Auch die Diskussion über das Datum eines gewaltigen Vulkanausbruchs auf Santorin ist von den neuen Beobachtungen betroffen. Dieses bereits intensiv erforschte Ereignis wurde von Archäologen um 1500 v. Chr. datiert, von anderen Wissenschaftlern mit 1630 bis 1600 v.Chr allerdings deutlich früher. Laut Mannings neuen Erkenntnissen kann das Datum von 1500 v. Chr. ausgeschlossen werden, doch auch die Datierung anderer Wissenschaften müssten modifizier werden. Weiterhin möglich bleibe ein Datum zwischen 1630-1600 v.Chr. Allerdings werde ein späteres Datum im Bereich von 1600-1550 v.Chr. wahrscheinlich und ordne sich zudem auch viel besser in die vorhandenen archäologischen und historischen Aufzeichnungen ein, einschließlich historischer Schriften aus Ägypten.

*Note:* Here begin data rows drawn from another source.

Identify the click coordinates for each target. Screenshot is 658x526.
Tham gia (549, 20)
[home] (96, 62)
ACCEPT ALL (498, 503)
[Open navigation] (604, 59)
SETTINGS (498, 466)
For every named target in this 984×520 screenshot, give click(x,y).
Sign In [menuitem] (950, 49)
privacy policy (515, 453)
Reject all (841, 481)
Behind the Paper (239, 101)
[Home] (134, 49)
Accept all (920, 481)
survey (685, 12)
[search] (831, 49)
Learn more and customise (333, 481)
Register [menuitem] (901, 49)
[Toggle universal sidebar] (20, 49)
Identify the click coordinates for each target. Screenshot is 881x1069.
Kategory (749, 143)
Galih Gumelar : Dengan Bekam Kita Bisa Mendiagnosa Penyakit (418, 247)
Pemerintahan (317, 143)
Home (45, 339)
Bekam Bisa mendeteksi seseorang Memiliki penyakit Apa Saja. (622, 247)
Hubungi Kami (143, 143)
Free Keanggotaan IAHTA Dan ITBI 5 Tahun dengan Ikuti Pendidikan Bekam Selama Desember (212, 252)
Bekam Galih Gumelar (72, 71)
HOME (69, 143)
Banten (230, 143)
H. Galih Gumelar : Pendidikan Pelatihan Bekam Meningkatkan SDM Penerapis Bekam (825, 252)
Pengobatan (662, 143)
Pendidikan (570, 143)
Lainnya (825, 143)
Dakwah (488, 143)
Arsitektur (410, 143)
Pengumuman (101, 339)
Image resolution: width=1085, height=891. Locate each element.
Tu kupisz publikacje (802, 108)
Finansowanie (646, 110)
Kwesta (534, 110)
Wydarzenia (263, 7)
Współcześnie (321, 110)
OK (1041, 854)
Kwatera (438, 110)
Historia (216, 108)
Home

Das Studienergebnis habe auch Konsequenzen für das Verständnis, welche Kultur die Minoer und Mykener beeinflusste, aus denen das antiken Griechenland hervorging: „Wenn wir das richtige Datum finden, so wird unsere Geschichte dahingehend korrigiert, welche Gruppen für die Gestaltung der damaligen klassischen Zivilisation von Bedeutung waren“, so Manning. „Eine genaue Zeitleiste ist der Schlüssel zu unserer Geschichte.“
Vor dem Hintergrund der neuen Erkenntnisse prognostiziert der Wissenschaftler weitere Studien zu spezifischeren regionalen Kalibrierungskurven innerhalb der nördlichen Hemisphäre, denen zukünftige Korrekturen und Anpassungen historischer Daten folgen werden.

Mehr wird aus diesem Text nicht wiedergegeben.